DataLoader is the standard solution. Instead of fetching one user's posts immediately, the resolver registers the user ID. At the end of the current execution tick, DataLoader collects all registered IDs and makes a single batched query:

// Without DataLoader: 50 queries
// SELECT * FROM posts WHERE author_id = 1
// SELECT * FROM posts WHERE author_id = 2
// ...

// With DataLoader: 1 query
// SELECT * FROM posts WHERE author_id IN (1, 2, 3, ..., 50)

DataLoader is not optional. Any production GraphQL server without batched data loading will hit database performance problems immediately.

When GraphQL Is Better Than REST

GraphQL wins when:

  • Clients need different views of the same data (mobile vs web vs watch)
  • The data graph is deeply nested (users → posts → comments → authors)
  • You want a single endpoint instead of dozens of REST routes
  • Strong typing and schema introspection matter (tooling, code generation)

REST wins when:

  • The API is simple CRUD with few relationships
  • HTTP caching matters (GET requests are cacheable by default; GraphQL POST requests are not)
  • You need file uploads (GraphQL has no native file upload spec)
  • The team is small and REST's simplicity reduces cognitive overhead

Common Pitfalls

Query complexity attacks. A malicious client can send deeply nested queries that explode server resources. Production GraphQL servers must enforce query depth limits, complexity scoring, and timeouts.

No HTTP caching. All GraphQL requests are POST to /graphql. HTTP caches (CDNs, browser cache) don't work by default. You need application-level caching (persisted queries, response caching by query hash).

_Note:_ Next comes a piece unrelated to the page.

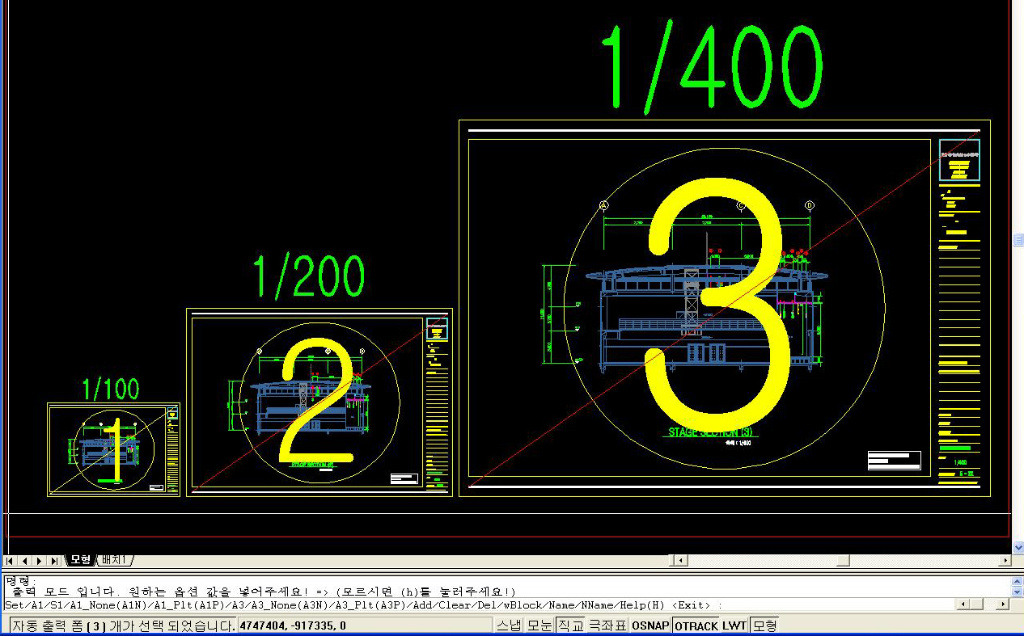Toggle 모눈 (grid) display in status bar
This screenshot has width=1024, height=636.
click(540, 626)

Schema evolution. GraphQL doesn't have versioning — fields are deprecated, not removed. This requires discipline. A @deprecated directive signals intent, but removing a field breaks any client still using it.

GraphQL Over the Wire

GraphQL is transport-agnostic, but in practice it runs over HTTP. Queries are sent as POST requests with a JSON body containing the query string. Responses are JSON with a data field (and optionally an errors field). Subscriptions typically use WebSockets or Server-Sent Events for the persistent connection.